Merkel machte jedoch immer wieder deutlich, dass sie wenig von einer Minderheitsregierung hält. Sie erscheint ihr zu instabil. Am Abend der Bundestagswahl verdeutlichte sie ihre Ansicht: „Ich habe die Absicht, dass wir zu einer stabilen Regierung in Deutschland kommen." Die SPD schloss bereits aus, eine Minderheitsregierung von Merkel zu tolerieren.
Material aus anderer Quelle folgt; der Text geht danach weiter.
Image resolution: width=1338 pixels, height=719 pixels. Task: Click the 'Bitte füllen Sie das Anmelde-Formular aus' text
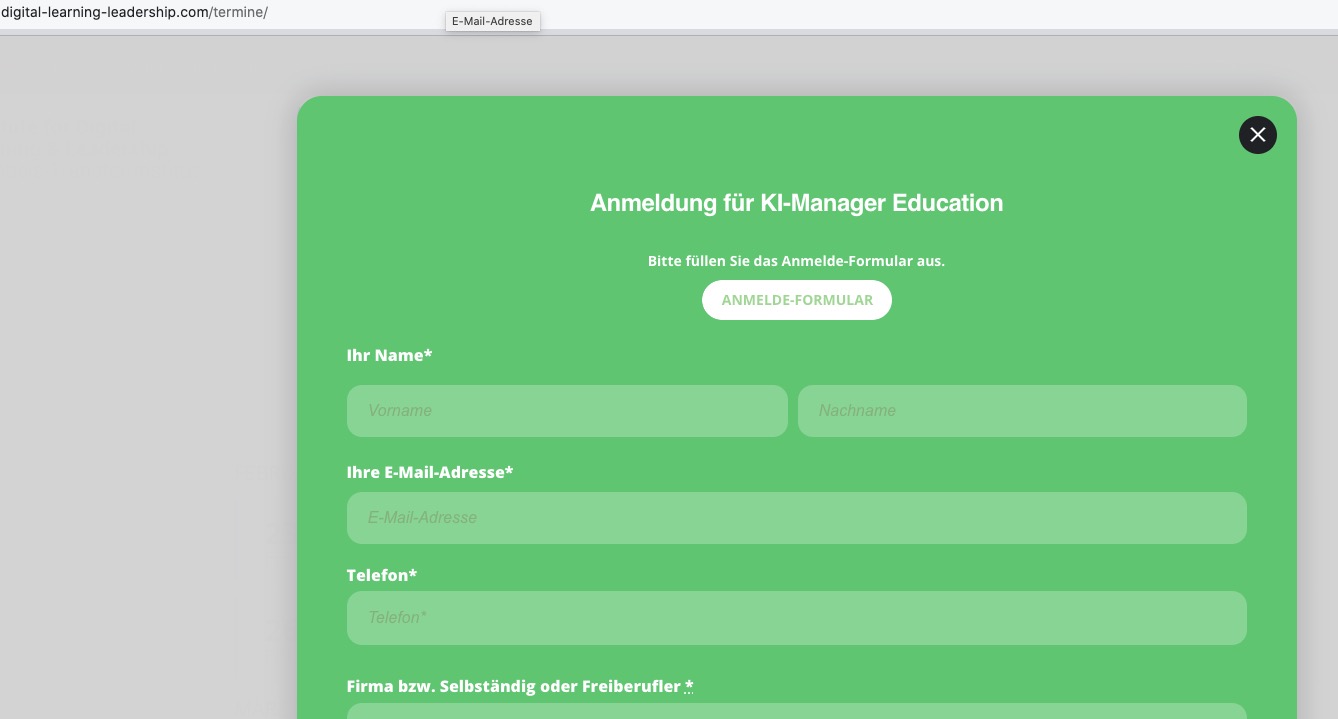point(796,261)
Bundespräsident Steinmeier: „Ich erwarte von allen Parteien Gesprächsbereitschaft.“

Derweil zeigt sich Bundespräsident Frank-Walter Steinmeier sichtlich erbost über das Ende der Jamaika-Sondierungsgespräche. In seinem Fernsehauftritt am Montagabend, der sehr an eine Rede zur Lage der Nation erinnert, ermahnt er alle Parteien: „Das ist der Moment, in dem alle Beteiligten noch einmal innehalten und ihre Haltung noch einmal überdenken sollten.“

Von Neuwahlen spricht der Bundespräsident nicht, er will die bisherigen Gesprächspartner mit aller Kraft seiner Autorität zurück an den Verhandlungstisch bringen. „Wer sich in Wahlen um politische Verantwortung bewirbt, der darf sich nicht drücken, wenn man sie in den Händen hält.“

So geht es in Deutschland erstmal weiter

Bis auf Weiteres bleibt die bisherigen Regierung aus CDU/CSU und SPD erhalten. Bundeskanzlerin bleibt Angela Merkel und zwar unabhängig was kommen wird. Seien es Neuwahlen, die frühestens um Ostern kämen, oder eine Minderheitsregierung.